ICE had not said how many arrests it had made by midday.
Some residents say Tren de Aragua has infiltrated Aurora, a city in the Denver suburbs. Local officials have called assertions about Tren de Aragua’s reach and activities in Aurora false and incendiary.
Trump held a rally in Aurora just weeks before the November election in which he laid out his immigration policies and said he would launch a national “Operation Aurora” to target gang members.
Trump, a Republican, issued an array of executive orders to crack down on illegal immigration after taking office last month. Since then, federal officials have highlighted immigration operations across the country as the first step in what Trump has vowed will be mass deportations.
On Wednesday, ICE Acting Director Caleb Vitello, speaking at the site of one of the Aurora operations, said in a video posted on social media that the raids were taking place to target alleged gang members and that “as long as there are bad guys in the streets we’re going to be out here arresting them.”
Denver Mayor Mike Johnston, a Democrat, has spoken out against Trump’s plans for deporting immigrants.
Johnston said in a written statement on Wednesday that his office was aware of the immigration operations, adding “Denver Police and city authorities were not involved in these actions, nor were we given prior notice.”

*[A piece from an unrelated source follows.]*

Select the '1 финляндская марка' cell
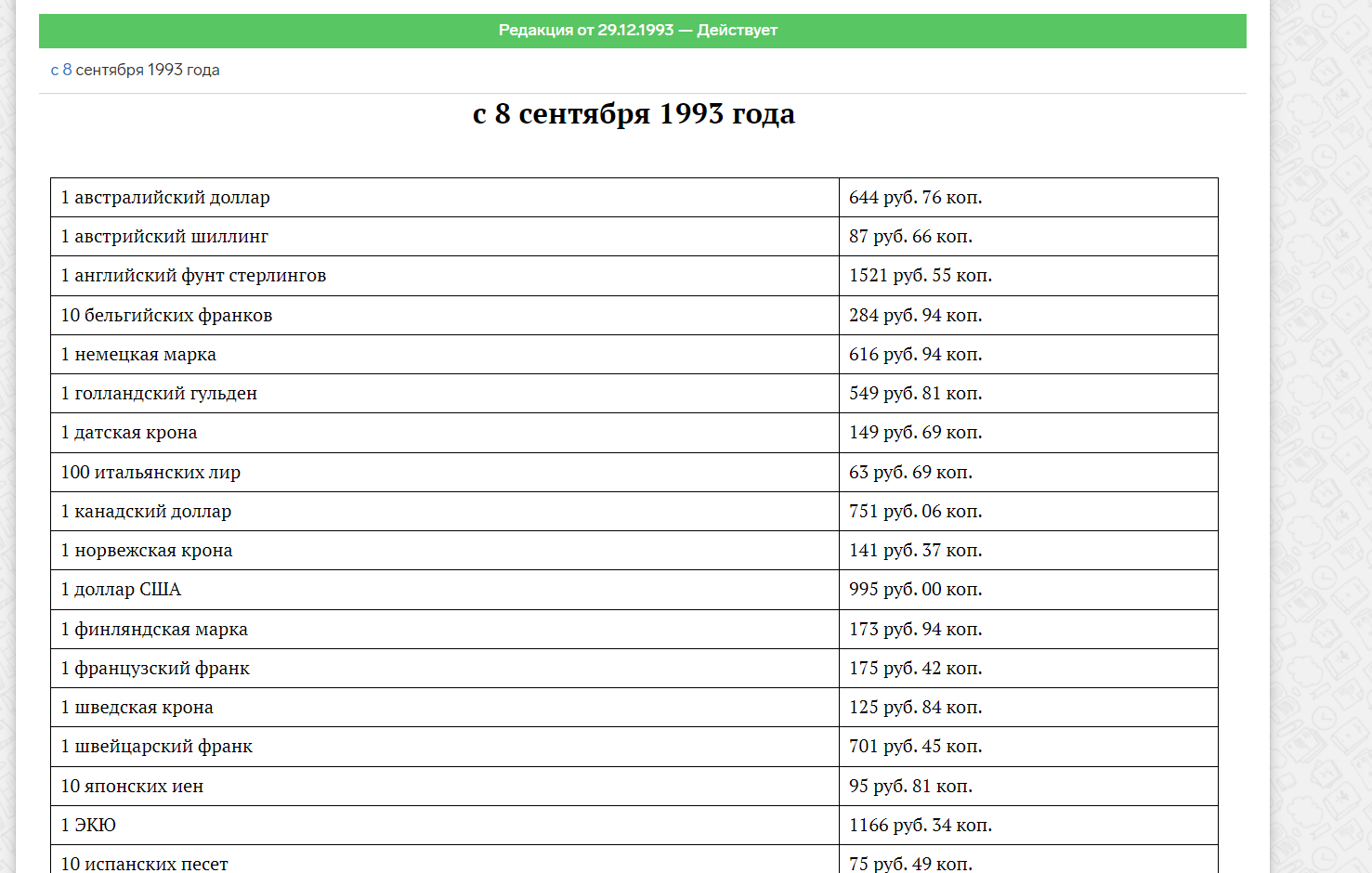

The Colorado Immigrant Rights Coalition, an advocacy group, wrote on social media that Wednesday’s operations were taking place at apartment complexes and without warrants being shown to residents.
“Families are being prevented from leaving their homes – even to take their children to school,” the group said. “This action, taking place in Aurora, a focal point of Trump’s anti-immigrant rhetoric, is a direct attempt to criminalize immigrant communities.”